In December I attended the launch of the Centre for Aging Better, a What Works Centre set up in 2014 with an endowment from the Big Lottery Fund of £50 million. Headed by Anna Dixon, it aims to identify initiatives and behavioural changes that can help people confront the experiences of aging. At the launch, they released the findings of a new piece of research which looked at the experiences and views of people aged 50 and over to get a picture of ‘Later life in 2015’. The study was mixed methods and was conducted by Ipsos MORI and sought to determine what factors contribute to happiness in later life.

The three most important factors which impact how people aged 50 and over feel about their lives are health, financial security and social connections. The report identified six groups of people aged over fifty and categorised them based on their different experiences, circumstances and levels of wellbeing. They include: Thriving boomers, Downbeat boomers, Can do and connected, Worried and disconnected, Squeezed middle age and Struggling and alone.

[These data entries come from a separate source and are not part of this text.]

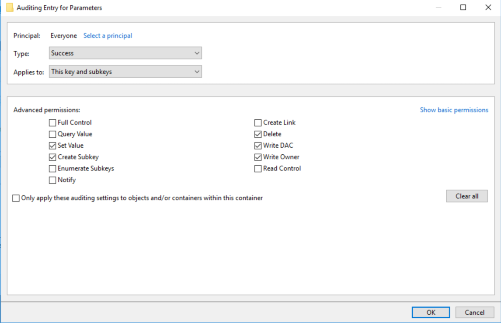
Task: Switch to Show basic permissions
Action: (x=454, y=110)
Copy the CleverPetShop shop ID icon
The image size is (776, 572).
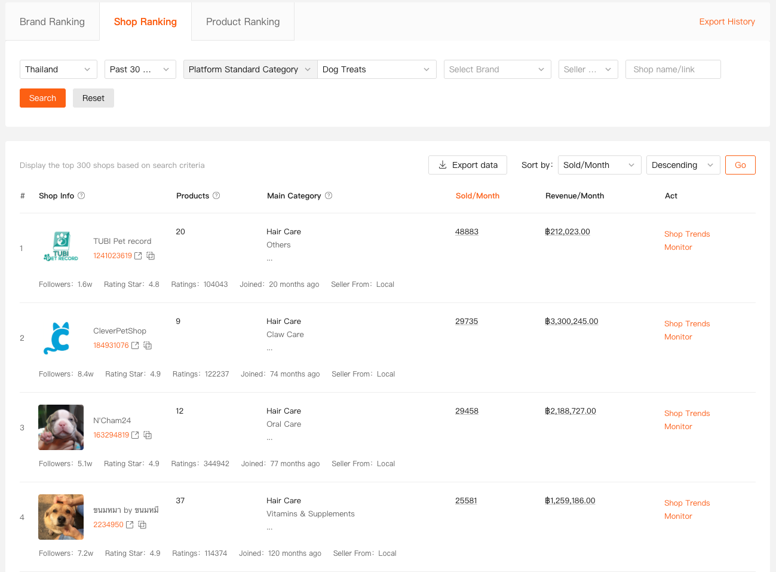point(148,345)
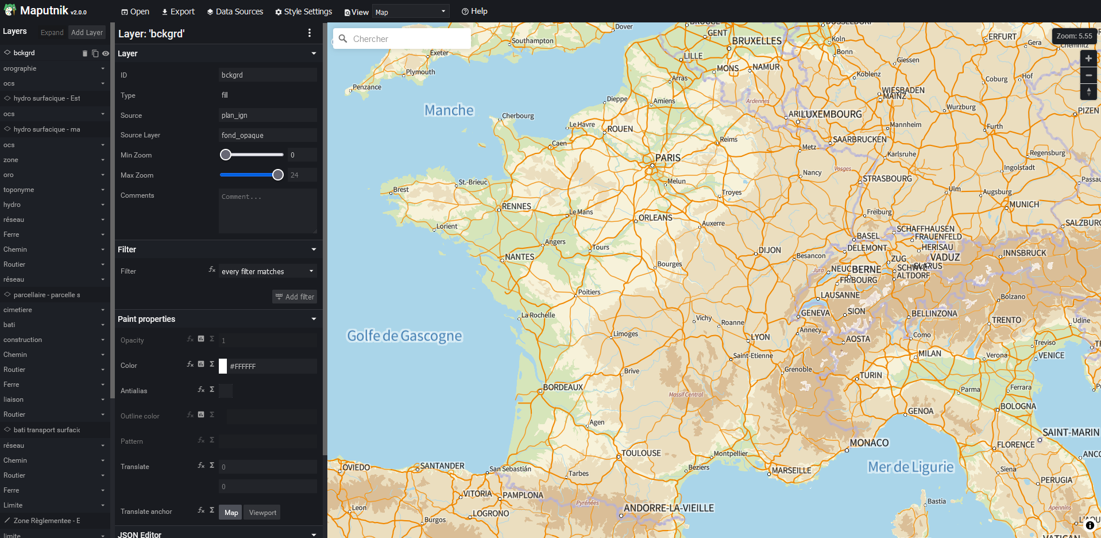Zoom in on the map with plus

pyautogui.click(x=1088, y=59)
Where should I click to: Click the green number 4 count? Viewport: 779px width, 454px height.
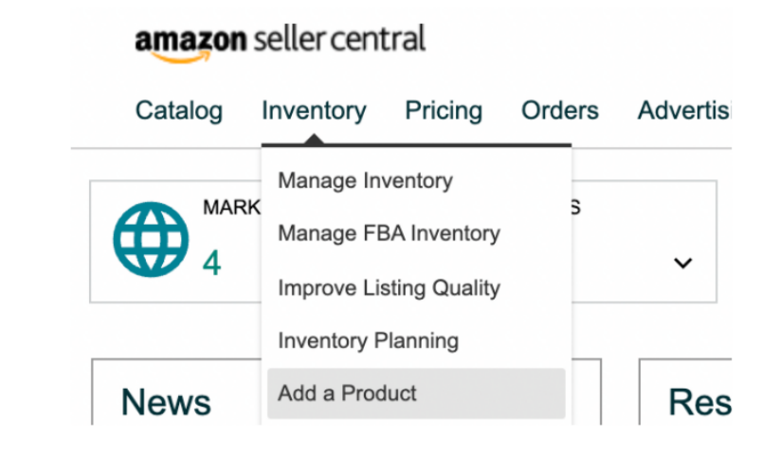point(211,263)
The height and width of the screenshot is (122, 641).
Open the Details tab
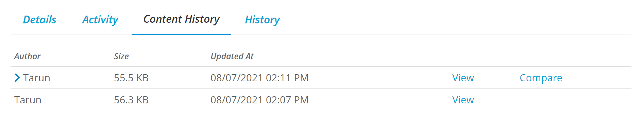[x=39, y=20]
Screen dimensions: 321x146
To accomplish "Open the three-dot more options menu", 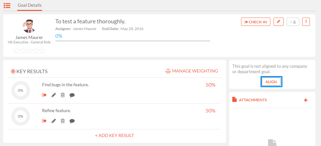I will click(306, 22).
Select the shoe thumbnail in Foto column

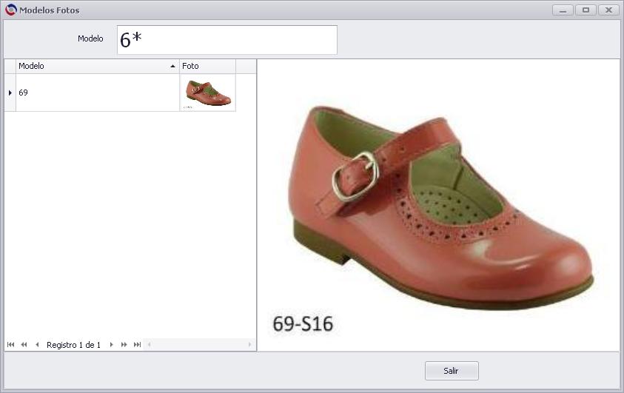[207, 93]
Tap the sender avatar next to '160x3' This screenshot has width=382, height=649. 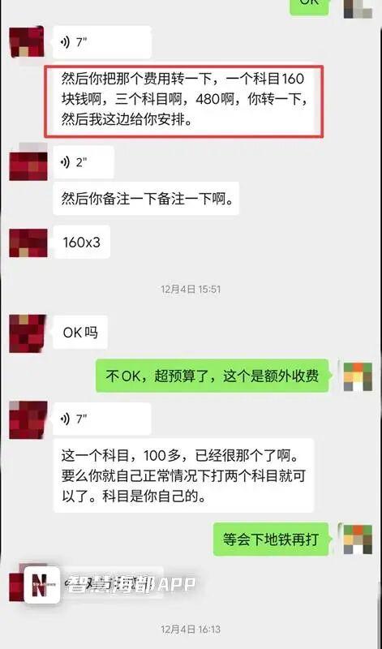28,243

One of the more interesting groups is the Can do and connected who are a resilient group and despite many having poorer health and lower financial security than other groups nonetheless maintain high levels of happiness and subjective wellbeing because of their high levels of social connectedness with friends and family. The lack of social connections is also visible in the group Worried and disconnected. They have poor social connections and don’t like asking for support and fear being a burden to others. As a result they have low levels of subjective wellbeing. These results really demonstrate the importance of social connectedness in later life.